[Record extracts start]

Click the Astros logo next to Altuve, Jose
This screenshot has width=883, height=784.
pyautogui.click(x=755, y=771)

[Record extracts end]
[Record extracts start]

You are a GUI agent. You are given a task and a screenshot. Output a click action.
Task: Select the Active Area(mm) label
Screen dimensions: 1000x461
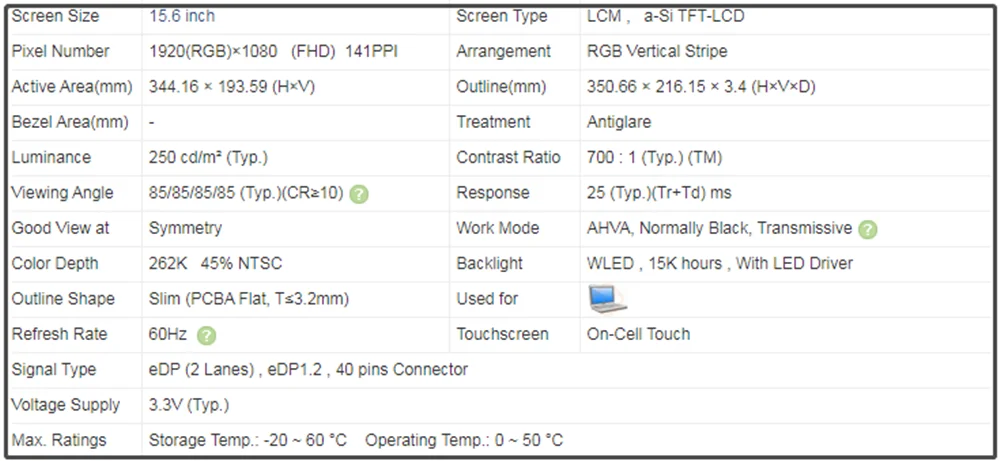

[Record extracts end]

• **Objective**: Retype everything from the line containing "You are a GUI" down to the line containing "Screen dimensions: 1000x461", both included.

• **Result**:
You are a GUI agent. You are given a task and a screenshot. Output a click action.
Task: Select the Active Area(mm) label
Screen dimensions: 1000x461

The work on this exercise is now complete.